Garlic Jim’s Famous Gourmet Pizza can’t be accused of growing slowly.
Four years after its founding, the pizza carryout and delivery chain has more than 50 stores in 10 states, with dozens more stores already in the works. It’s now the official pizza of Safeco Field.
On top of that, sales at Garlic Jim’s pizzerias open for a least a year in Washington grew by 17 percent from the first quarter of 2007 to the same period this year.
But the business, which aims to trump other chains in the quality of its pies, is just starting to hit its stride, said founder and chief executive Dwayne Northrop.

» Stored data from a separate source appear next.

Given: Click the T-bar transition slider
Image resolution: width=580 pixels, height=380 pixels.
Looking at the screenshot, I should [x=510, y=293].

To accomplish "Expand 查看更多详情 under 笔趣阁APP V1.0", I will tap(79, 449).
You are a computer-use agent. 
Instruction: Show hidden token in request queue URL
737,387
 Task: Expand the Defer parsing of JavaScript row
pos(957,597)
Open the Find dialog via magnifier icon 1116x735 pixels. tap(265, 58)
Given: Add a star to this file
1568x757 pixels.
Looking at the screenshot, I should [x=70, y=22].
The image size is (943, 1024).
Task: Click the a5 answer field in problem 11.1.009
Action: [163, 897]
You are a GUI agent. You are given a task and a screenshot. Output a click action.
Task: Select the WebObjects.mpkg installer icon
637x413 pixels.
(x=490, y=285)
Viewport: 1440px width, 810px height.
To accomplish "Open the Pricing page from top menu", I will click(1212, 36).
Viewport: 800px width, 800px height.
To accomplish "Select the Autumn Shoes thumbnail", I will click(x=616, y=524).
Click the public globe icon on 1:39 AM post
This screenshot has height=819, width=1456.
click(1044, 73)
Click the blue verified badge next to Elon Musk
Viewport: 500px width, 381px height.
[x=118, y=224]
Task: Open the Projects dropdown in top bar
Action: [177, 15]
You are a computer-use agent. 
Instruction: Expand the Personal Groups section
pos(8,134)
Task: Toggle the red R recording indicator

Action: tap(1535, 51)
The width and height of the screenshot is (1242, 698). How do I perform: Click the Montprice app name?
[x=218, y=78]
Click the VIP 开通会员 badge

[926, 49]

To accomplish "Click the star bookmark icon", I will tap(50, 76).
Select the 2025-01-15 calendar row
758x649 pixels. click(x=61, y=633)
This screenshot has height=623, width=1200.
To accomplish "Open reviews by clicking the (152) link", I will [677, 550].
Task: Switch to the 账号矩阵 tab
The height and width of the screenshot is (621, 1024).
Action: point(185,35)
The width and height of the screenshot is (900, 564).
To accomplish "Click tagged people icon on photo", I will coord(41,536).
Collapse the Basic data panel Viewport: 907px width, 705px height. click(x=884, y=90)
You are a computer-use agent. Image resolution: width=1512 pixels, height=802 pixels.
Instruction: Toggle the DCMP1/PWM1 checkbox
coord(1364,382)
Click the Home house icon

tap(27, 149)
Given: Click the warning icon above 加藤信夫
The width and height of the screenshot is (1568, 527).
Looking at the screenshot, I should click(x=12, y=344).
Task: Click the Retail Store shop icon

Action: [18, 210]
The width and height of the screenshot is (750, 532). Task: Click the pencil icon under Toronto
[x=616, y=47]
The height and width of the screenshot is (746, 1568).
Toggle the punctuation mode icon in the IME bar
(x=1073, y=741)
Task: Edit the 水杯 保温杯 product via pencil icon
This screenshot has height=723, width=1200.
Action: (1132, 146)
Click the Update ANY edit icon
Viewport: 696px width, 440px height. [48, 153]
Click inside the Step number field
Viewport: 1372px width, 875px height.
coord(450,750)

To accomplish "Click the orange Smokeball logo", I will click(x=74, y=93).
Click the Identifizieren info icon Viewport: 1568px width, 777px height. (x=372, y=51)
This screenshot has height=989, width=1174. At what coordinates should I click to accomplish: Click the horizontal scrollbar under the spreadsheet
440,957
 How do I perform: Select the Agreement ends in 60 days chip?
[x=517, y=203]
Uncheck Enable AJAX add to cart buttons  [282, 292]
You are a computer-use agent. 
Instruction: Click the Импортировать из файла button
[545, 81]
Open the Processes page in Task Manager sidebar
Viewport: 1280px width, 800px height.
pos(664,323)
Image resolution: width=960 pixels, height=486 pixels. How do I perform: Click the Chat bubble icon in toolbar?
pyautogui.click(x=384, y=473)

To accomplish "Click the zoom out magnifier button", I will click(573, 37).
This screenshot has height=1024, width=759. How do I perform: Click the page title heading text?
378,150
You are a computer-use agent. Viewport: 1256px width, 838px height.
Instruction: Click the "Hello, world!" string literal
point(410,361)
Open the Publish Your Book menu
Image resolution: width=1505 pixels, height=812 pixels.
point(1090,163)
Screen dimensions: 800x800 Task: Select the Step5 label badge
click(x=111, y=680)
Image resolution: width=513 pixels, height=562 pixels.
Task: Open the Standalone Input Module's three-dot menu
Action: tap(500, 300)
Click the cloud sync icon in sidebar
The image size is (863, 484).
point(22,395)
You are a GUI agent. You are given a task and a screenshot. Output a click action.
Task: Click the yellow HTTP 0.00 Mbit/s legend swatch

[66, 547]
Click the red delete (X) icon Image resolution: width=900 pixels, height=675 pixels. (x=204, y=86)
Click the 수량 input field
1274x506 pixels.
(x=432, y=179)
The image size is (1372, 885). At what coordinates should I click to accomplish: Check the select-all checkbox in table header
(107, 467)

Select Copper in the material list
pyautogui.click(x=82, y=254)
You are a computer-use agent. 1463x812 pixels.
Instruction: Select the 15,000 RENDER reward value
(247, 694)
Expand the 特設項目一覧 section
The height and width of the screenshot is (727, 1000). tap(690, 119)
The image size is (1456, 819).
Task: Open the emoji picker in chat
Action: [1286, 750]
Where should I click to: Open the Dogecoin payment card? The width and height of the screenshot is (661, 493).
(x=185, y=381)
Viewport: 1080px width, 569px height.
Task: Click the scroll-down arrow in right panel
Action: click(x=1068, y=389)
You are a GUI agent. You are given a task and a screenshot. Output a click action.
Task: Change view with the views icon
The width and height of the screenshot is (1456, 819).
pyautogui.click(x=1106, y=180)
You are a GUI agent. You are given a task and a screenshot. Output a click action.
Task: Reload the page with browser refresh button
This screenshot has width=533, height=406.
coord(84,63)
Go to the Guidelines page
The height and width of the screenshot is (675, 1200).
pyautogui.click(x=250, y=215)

“We’ve been on a decent growth rate, but we’re ready to really step that up,” he said.
By the end of this year, the chain could have 75 to 85 locations open. In five years, it hopes to have five times that many.
Garlic Jim’s now ranks among the nation’s 100 largest pizza chains, according to Pizza Today. The magazine, which ranked the chains last fall based on their 2006 gross sales, placed the Everett company at No. 96. The much-larger Papa Murphy’s, with headquarters in Vancouver, was the only other Washington-based chain to make the list.
Garlic Jim’s ambitious growth comes right as even the nation’s biggest pizza chains are struggling with higher costs and squeezed profit margins.
While wanting to stay competitive with other pizza places, Garlic Jim’s has never claimed to have the cheapest pizza. And that’s helping the chain deal with higher ingredient and fuel costs, Northrop said.
The chain makes its own dough at regional bakeries, including one in Everett, and delivers it fresh to its stores, and that allows the corporate office to absorb the soaring cost of flour and other ingredients without passing it all along to franchisees and customers, Northrop explained.
“We can adjust our margins, do strategic buys,” said Northop, who started in the industry delivering pizzas and later was a co-founder of Jet City Pizza Co. “So we can help our franchisees stay competitive. The guys who are in trouble are the ones already selling $5 pizzas.”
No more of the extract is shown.